I'm....really really disappointed in her (to put it lightly). And upset. I usually have a really good relationship with her, we talk openly about things (alcohol and drugs etc). She has her other friends around the house all the time and I know them well. She obviously knew that I wouldn't really be happy about these new kids - and I guess decided that deception was the way to go. I've met this boy a couple of times and...was not really impressed by him.

This hasn't been a great week between us. I've tried hard to stick to talking it over with her instead of yelling (Even though I really felt like yelling...). She's grounded for a (long) while. I told her that I'd had a lot of trust in her, that I thought I'd been getting the truth about where she was going and what she was doing. And it's going to take some time to fix that. And I told her that she put herself into a dangerous situation (and that scares the $#*& out of me) and that the consequences of that could have been much worse.

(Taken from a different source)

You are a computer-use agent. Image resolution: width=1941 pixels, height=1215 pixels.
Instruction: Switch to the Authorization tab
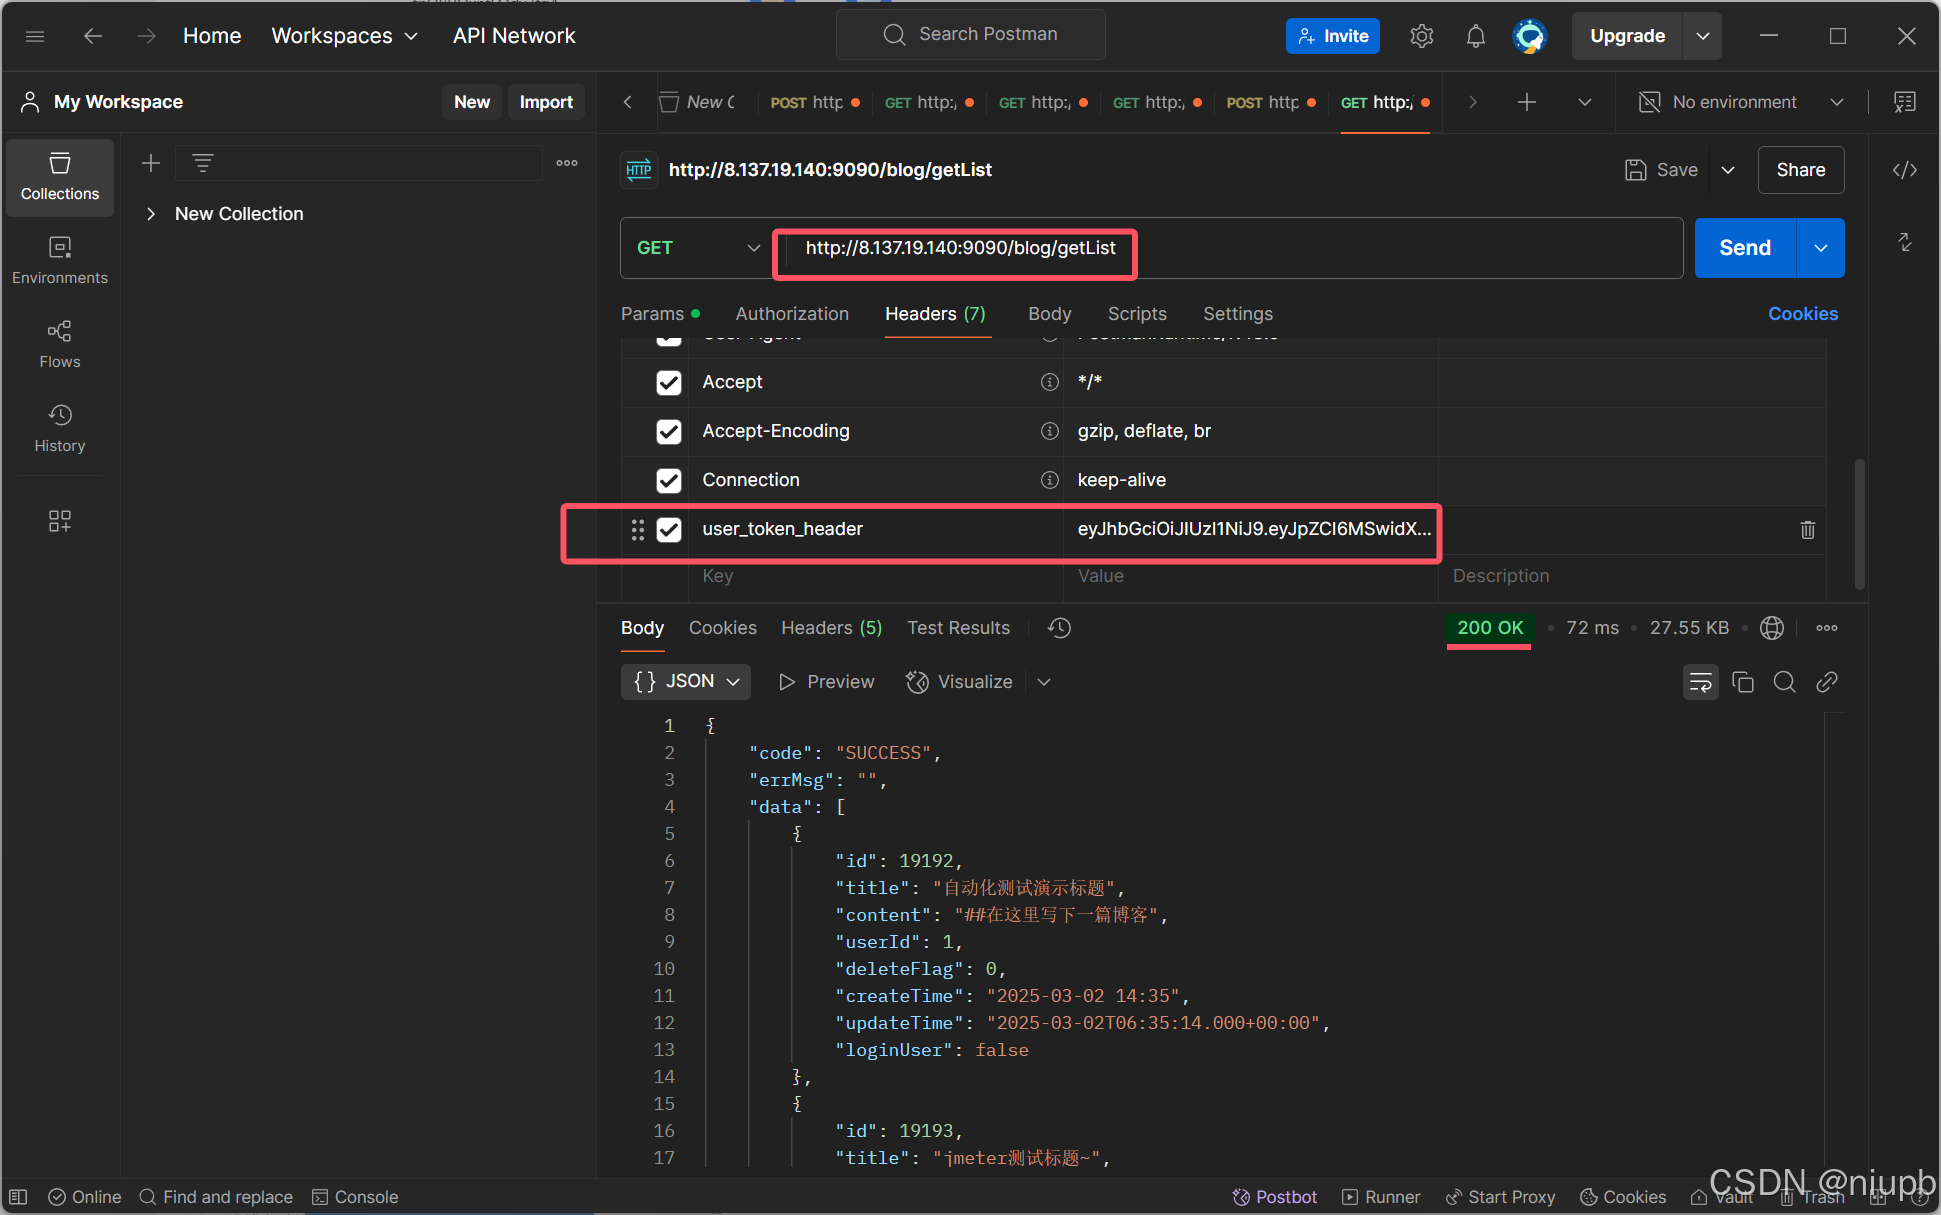pos(791,314)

I think that she knows that she made a bad mistake. That she made a whole series of bad decisions. One of the police officers told me that she really didn't want dad called. She did not want to look me in the eye when I got there. I was really taken by surprise to find the police on the phone, like I said she's a good kid, I don't have many problems with her.

I'm a bit lost though. I'd like to straight out tell her that I don't want her hanging around these kids. I'd also like to straight out ask her if they threw pot or something out the window. But I don't want to overact and increase the likelihood of her trying to hide things. And, being a teenager she likes independence and I think she needs to make these friend choices herself, I don't want to be outright controlling...if you know what I mean.

What would you do if you had this happen with your child, what would you do about the new friends?
I would make sure that she is supervised at all times so that she does not have an opportunity to hang out with these kids. If it is impossible to supervise her directly after school because you are at work you need to tell her that you will be calling home at random times in the afternoon and there were be repercussions for her if she does not answer the phone. Do not call her cell phone.

Tell her that she will go only place you drive her and that if she wants to go to someone's house you will drive her there, meet the adult that will be at home, and you will pick her up.

If she goes to the movies drop her off with enough money to see the movie she wants and pick her up immediately afterwards.

Tell her that her friends are welcome at your house whenever you are there and they are not welcome there when you are not there.